- _THE PROBLEM_: Every line below that has the string "agent" needs to be copied.

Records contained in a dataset
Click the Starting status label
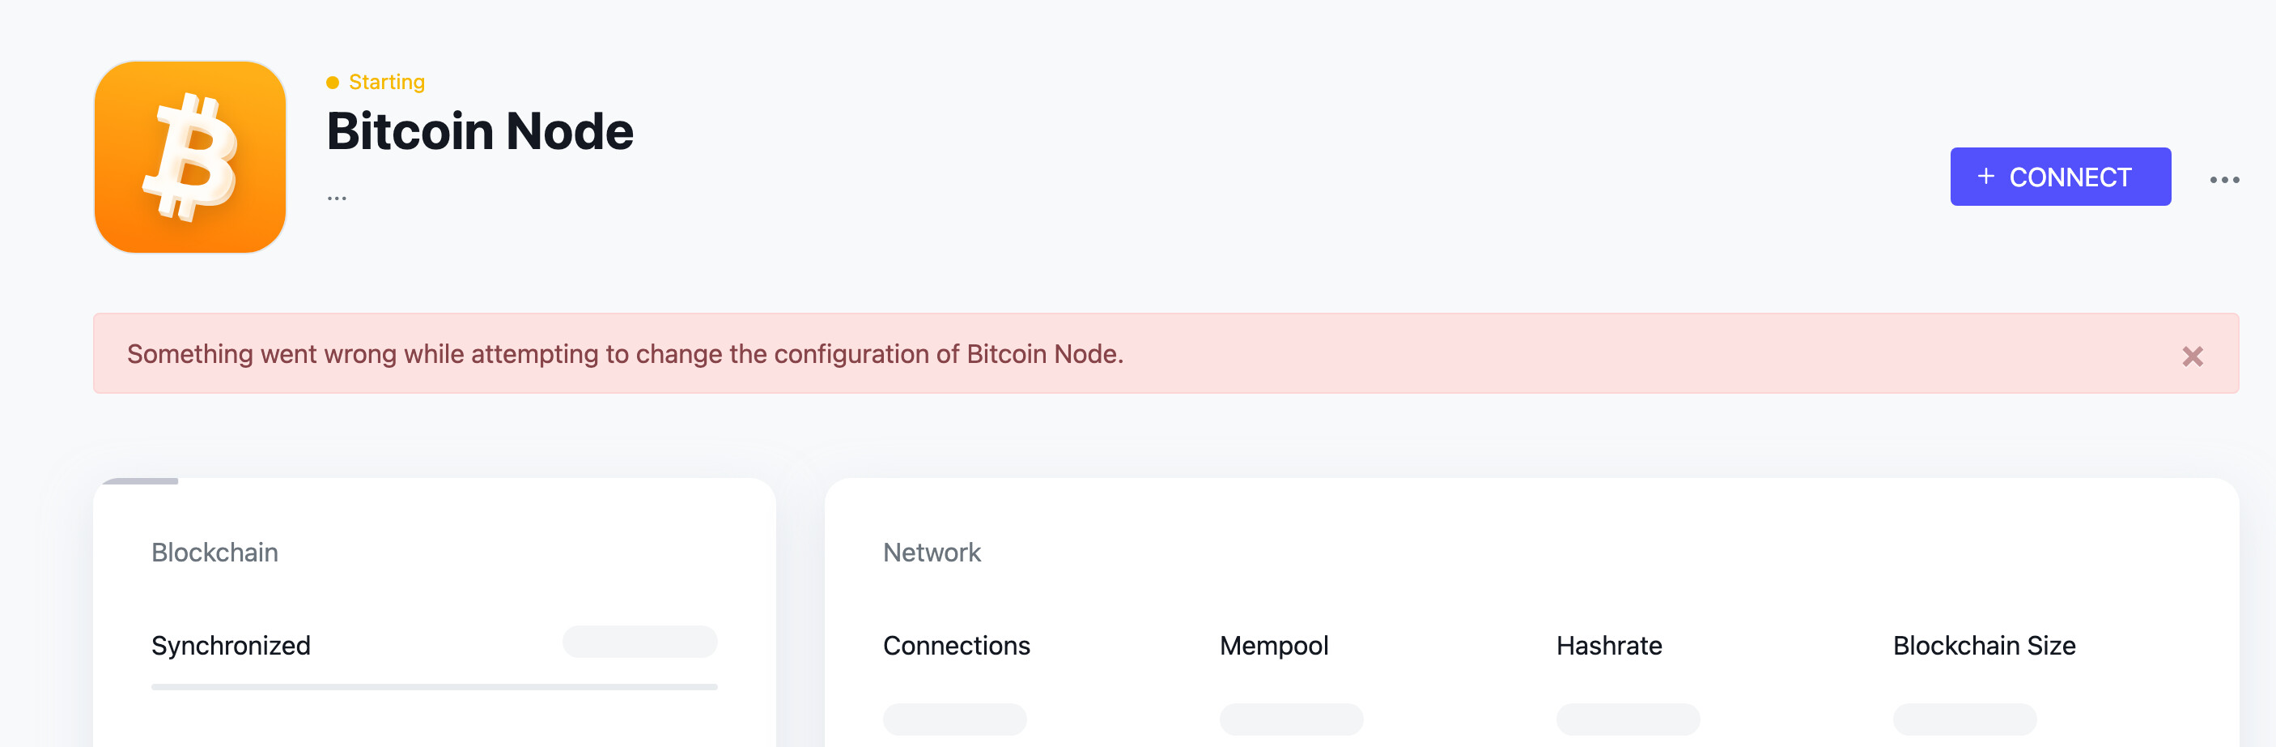Image resolution: width=2276 pixels, height=747 pixels. click(386, 82)
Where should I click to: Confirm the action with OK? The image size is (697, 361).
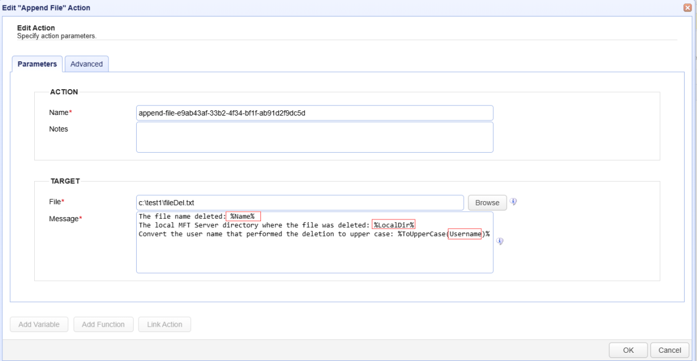(x=628, y=350)
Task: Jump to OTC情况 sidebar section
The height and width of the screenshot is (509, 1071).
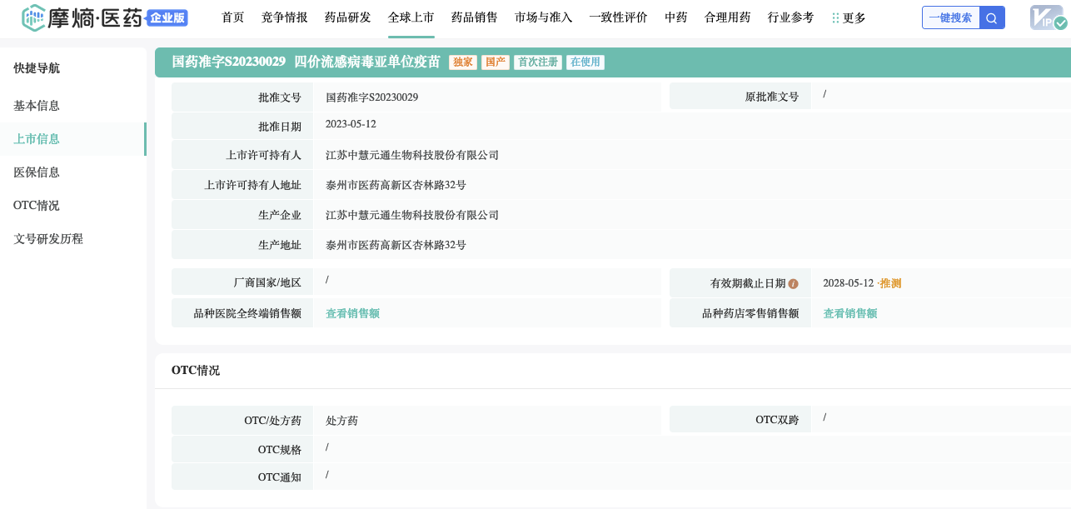Action: click(37, 206)
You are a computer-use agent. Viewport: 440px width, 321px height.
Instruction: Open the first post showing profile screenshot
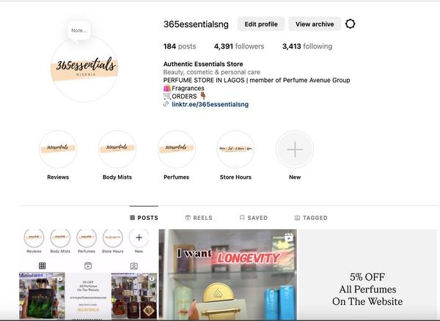[89, 275]
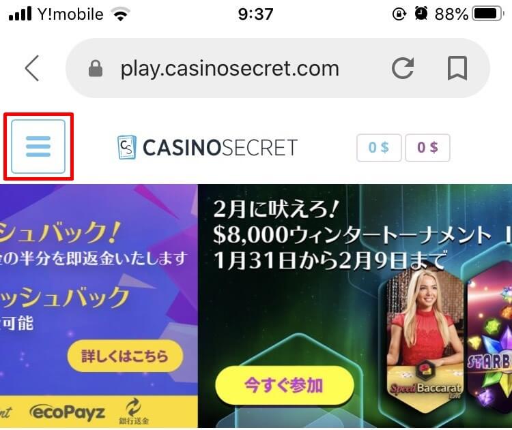Open the purple 0 $ bonus balance box
Viewport: 512px width, 430px height.
pyautogui.click(x=428, y=148)
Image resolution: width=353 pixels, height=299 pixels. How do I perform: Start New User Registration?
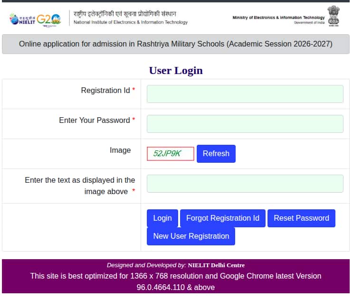click(191, 236)
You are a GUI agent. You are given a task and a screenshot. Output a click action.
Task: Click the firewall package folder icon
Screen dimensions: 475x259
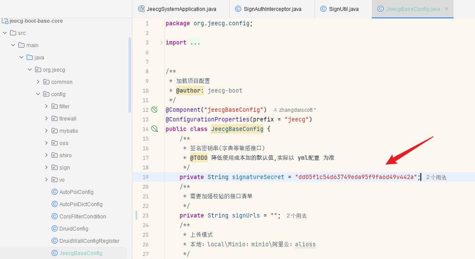[x=55, y=118]
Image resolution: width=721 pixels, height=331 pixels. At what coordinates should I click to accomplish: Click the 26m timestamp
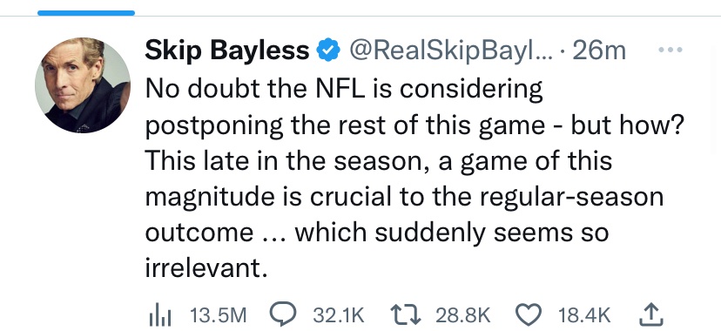pyautogui.click(x=599, y=51)
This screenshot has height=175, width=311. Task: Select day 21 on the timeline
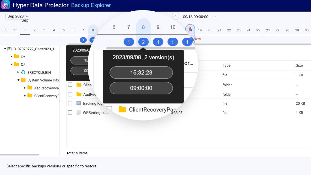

- _ANSWER BELOW_:
You are a computer-use agent. Viewport: 440px width, 321px height.
You are a GUI agent. You are given a task and a screenshot. Output a click action.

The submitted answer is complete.